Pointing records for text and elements
— start —
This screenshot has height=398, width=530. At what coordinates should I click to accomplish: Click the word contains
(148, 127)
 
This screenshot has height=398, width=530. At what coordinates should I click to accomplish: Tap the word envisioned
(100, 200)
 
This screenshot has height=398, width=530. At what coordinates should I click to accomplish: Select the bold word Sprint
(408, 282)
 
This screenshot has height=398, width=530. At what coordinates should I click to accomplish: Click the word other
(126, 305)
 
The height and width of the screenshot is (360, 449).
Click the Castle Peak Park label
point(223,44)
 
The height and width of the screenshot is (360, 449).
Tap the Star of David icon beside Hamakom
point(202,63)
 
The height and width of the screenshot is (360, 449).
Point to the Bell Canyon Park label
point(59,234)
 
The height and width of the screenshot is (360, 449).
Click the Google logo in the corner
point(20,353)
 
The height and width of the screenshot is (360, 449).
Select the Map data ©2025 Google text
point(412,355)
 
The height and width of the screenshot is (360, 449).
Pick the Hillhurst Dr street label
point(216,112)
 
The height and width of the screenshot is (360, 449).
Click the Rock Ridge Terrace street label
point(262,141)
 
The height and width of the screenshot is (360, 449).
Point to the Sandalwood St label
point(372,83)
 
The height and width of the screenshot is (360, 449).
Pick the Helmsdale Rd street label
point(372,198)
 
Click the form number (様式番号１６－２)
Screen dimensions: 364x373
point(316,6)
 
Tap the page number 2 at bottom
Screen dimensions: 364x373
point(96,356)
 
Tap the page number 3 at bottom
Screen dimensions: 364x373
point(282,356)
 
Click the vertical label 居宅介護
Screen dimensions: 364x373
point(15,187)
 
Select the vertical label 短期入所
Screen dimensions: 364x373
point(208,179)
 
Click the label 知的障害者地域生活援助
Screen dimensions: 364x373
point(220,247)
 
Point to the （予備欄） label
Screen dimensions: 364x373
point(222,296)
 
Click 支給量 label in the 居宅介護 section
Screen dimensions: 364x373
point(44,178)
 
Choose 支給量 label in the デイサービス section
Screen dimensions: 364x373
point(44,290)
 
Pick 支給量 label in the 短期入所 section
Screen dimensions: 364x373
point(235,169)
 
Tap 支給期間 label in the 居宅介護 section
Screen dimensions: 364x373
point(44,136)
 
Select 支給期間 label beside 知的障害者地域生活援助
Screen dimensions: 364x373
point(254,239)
— end —
### AIM
Rewrite every line of the rows above as a numbered list, one item per line, and omit the blank lines.

### RESPONSE TO THIS EXERCISE
1. This screenshot has height=398, width=530. At what coordinates should I click to accomplish: Click the word contains
2. (148, 127)
3. This screenshot has height=398, width=530. At what coordinates should I click to accomplish: Tap the word envisioned
4. (100, 200)
5. This screenshot has height=398, width=530. At what coordinates should I click to accomplish: Select the bold word Sprint
6. (408, 282)
7. This screenshot has height=398, width=530. At what coordinates should I click to accomplish: Click the word other
8. (126, 305)
9. The height and width of the screenshot is (360, 449).
10. Click the Castle Peak Park label
11. point(223,44)
12. The height and width of the screenshot is (360, 449).
13. Tap the Star of David icon beside Hamakom
14. point(202,63)
15. The height and width of the screenshot is (360, 449).
16. Point to the Bell Canyon Park label
17. point(59,234)
18. The height and width of the screenshot is (360, 449).
19. Click the Google logo in the corner
20. point(20,353)
21. The height and width of the screenshot is (360, 449).
22. Select the Map data ©2025 Google text
23. point(412,355)
24. The height and width of the screenshot is (360, 449).
25. Pick the Hillhurst Dr street label
26. point(216,112)
27. The height and width of the screenshot is (360, 449).
28. Click the Rock Ridge Terrace street label
29. point(262,141)
30. The height and width of the screenshot is (360, 449).
31. Point to the Sandalwood St label
32. point(372,83)
33. The height and width of the screenshot is (360, 449).
34. Pick the Helmsdale Rd street label
35. point(372,198)
36. Click the form number (様式番号１６－２)
37. Screen dimensions: 364x373
38. point(316,6)
39. Tap the page number 2 at bottom
40. Screen dimensions: 364x373
41. point(96,356)
42. Tap the page number 3 at bottom
43. Screen dimensions: 364x373
44. point(282,356)
45. Click the vertical label 居宅介護
46. Screen dimensions: 364x373
47. point(15,187)
48. Select the vertical label 短期入所
49. Screen dimensions: 364x373
50. point(208,179)
51. Click the label 知的障害者地域生活援助
52. Screen dimensions: 364x373
53. point(220,247)
54. Point to the （予備欄） label
55. Screen dimensions: 364x373
56. point(222,296)
57. Click 支給量 label in the 居宅介護 section
58. Screen dimensions: 364x373
59. point(44,178)
60. Choose 支給量 label in the デイサービス section
61. Screen dimensions: 364x373
62. point(44,290)
63. Pick 支給量 label in the 短期入所 section
64. Screen dimensions: 364x373
65. point(235,169)
66. Tap 支給期間 label in the 居宅介護 section
67. Screen dimensions: 364x373
68. point(44,136)
69. Select 支給期間 label beside 知的障害者地域生活援助
70. Screen dimensions: 364x373
71. point(254,239)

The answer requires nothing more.